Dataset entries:
BEGIN
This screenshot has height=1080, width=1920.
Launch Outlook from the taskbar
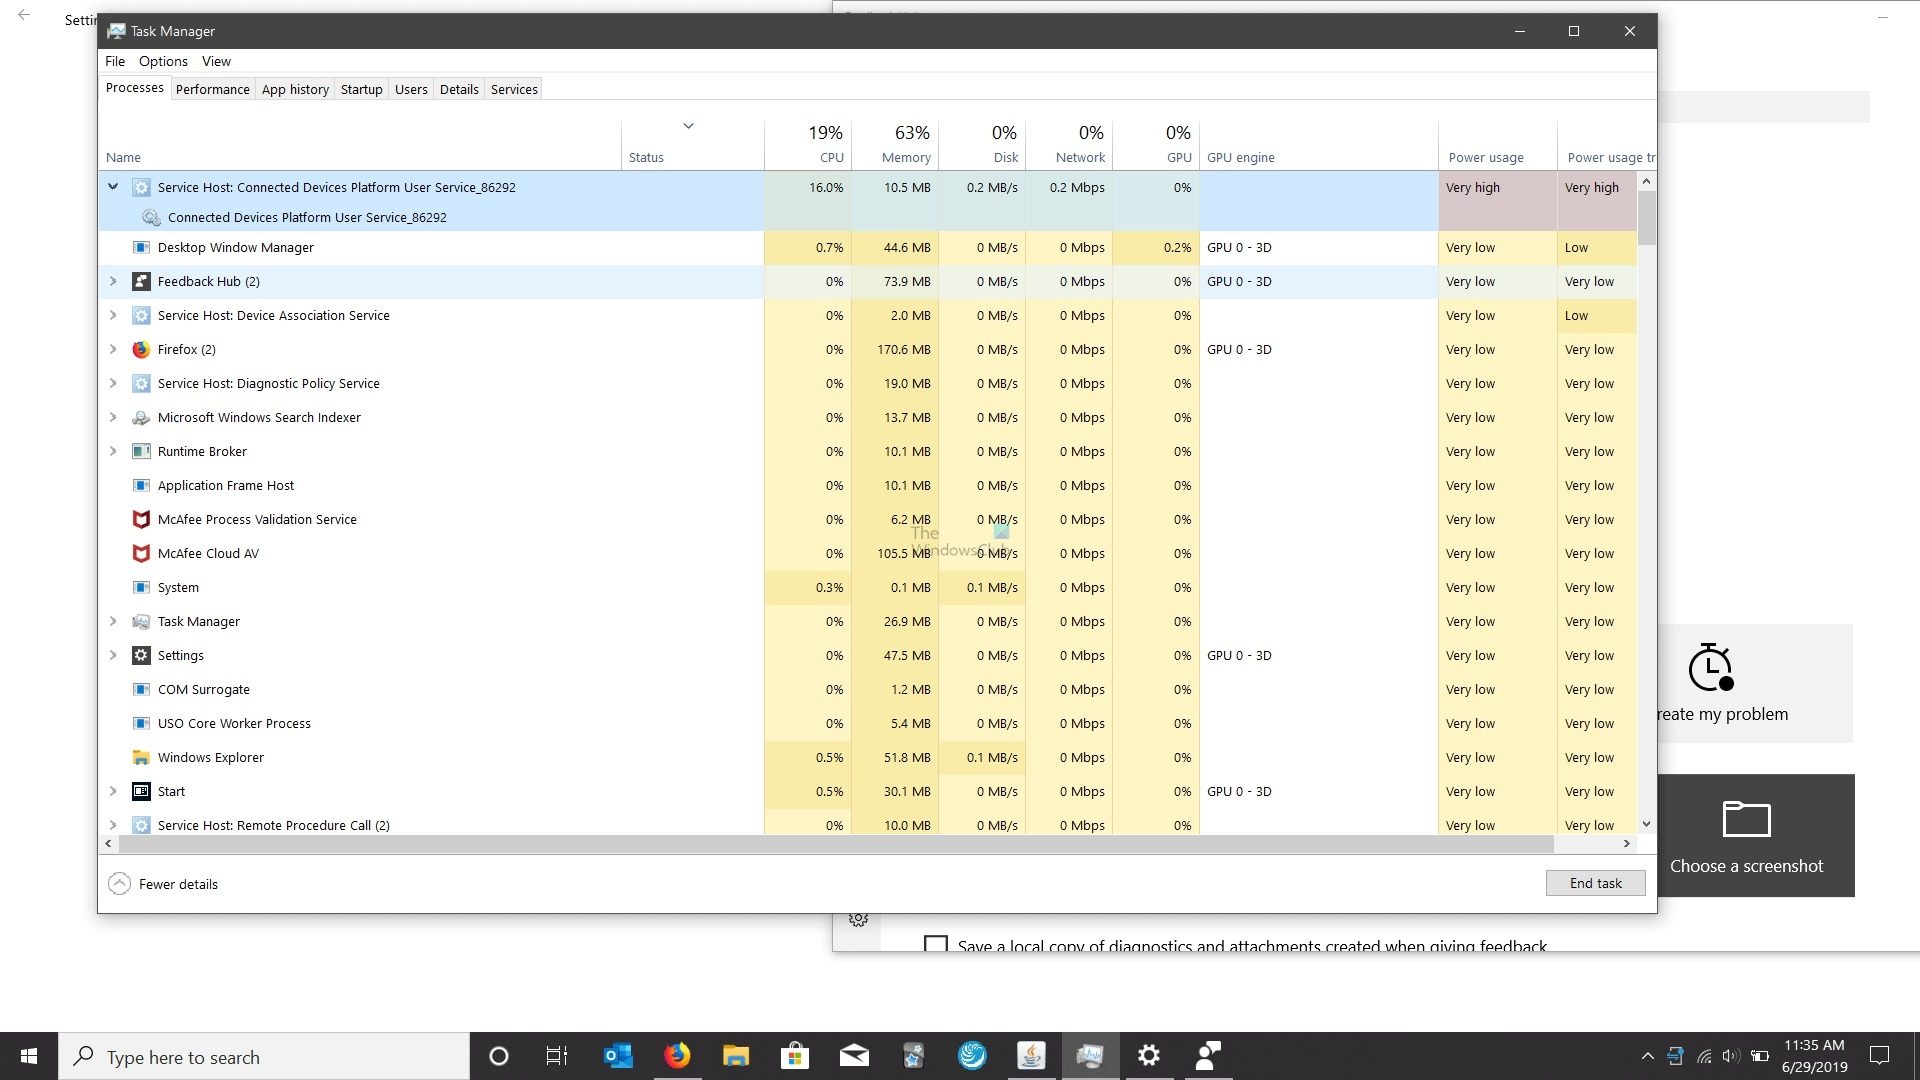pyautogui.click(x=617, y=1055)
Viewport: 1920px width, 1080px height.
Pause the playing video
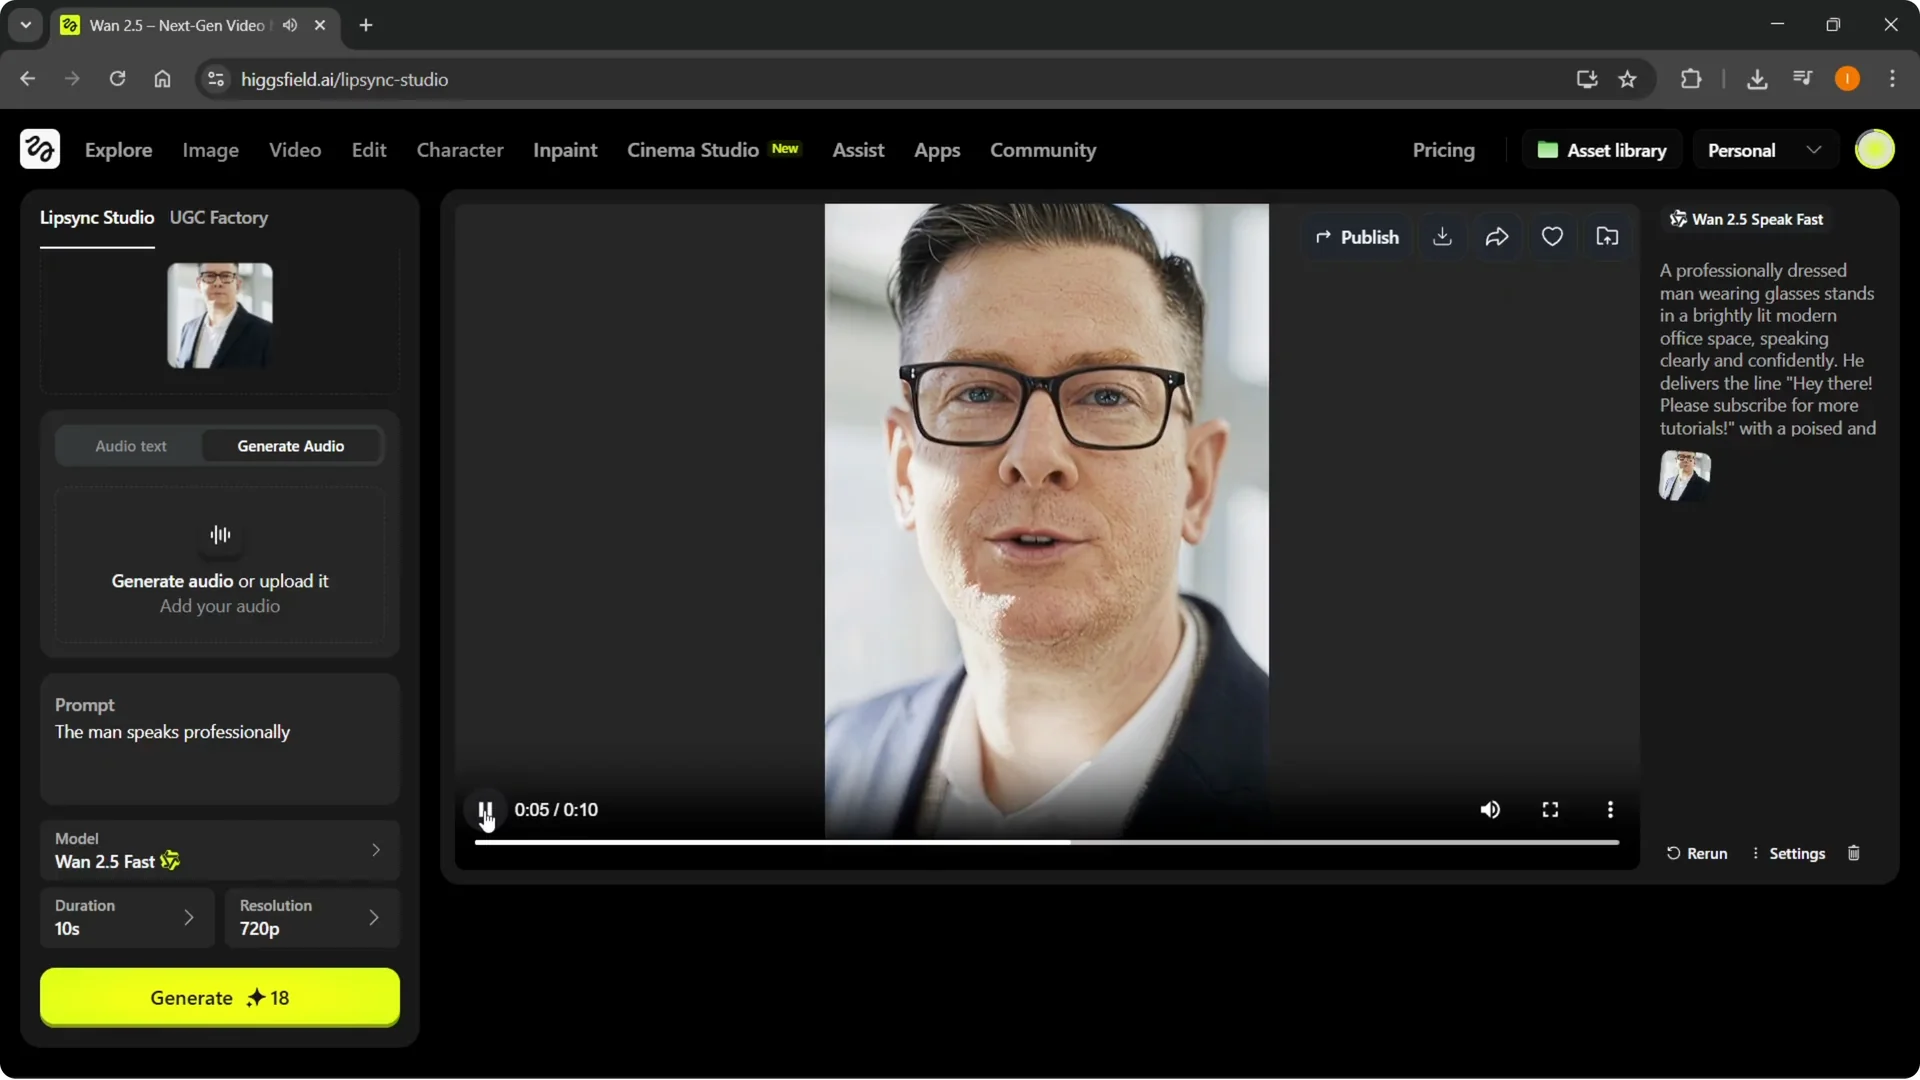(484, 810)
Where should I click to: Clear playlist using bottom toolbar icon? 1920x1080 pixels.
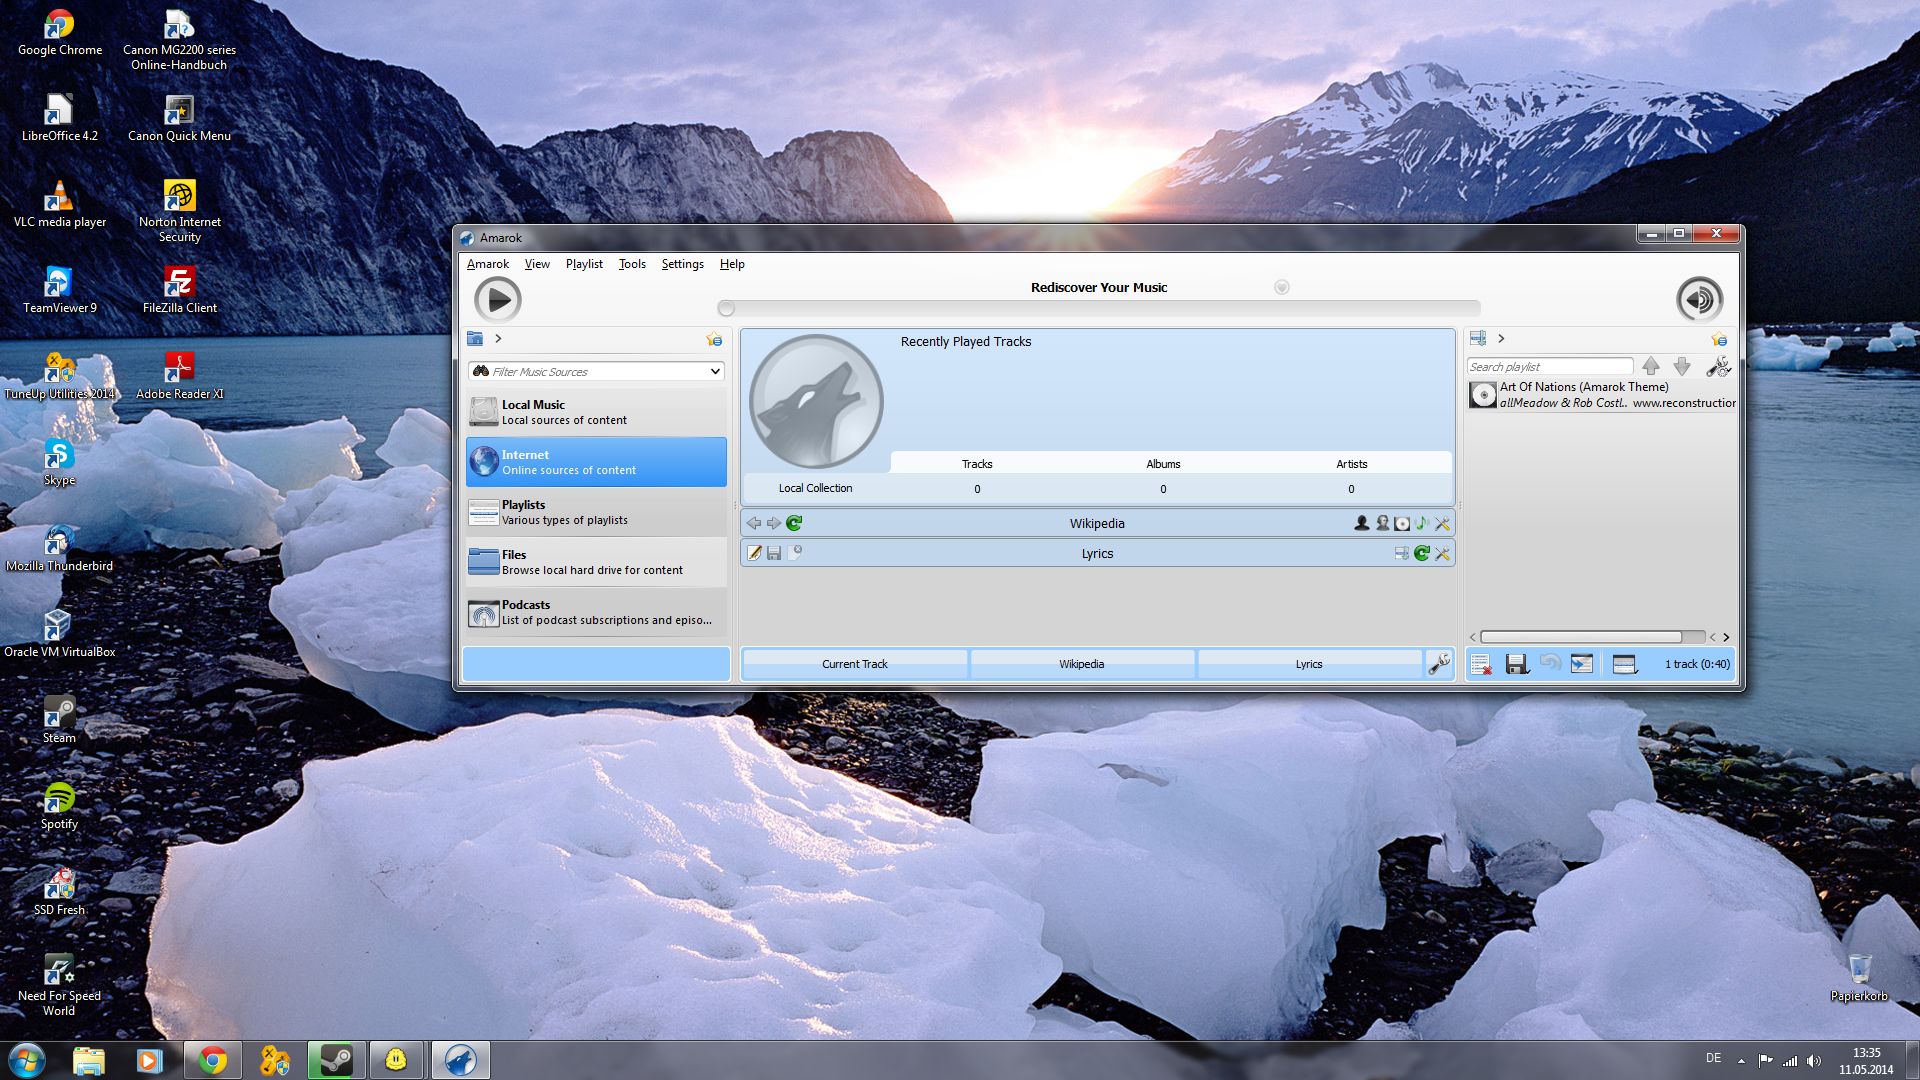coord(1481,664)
END
_BRIEF_
Retype the data exactly; images stay out.

_TASK ANSWER_
This screenshot has height=1080, width=1920.
Launch Outlook from the taskbar
pyautogui.click(x=617, y=1055)
Viewport: 1920px width, 1080px height.
Pause the playing video
(484, 810)
Where should I click to: Clear playlist using bottom toolbar icon? 1920x1080 pixels.
coord(1481,664)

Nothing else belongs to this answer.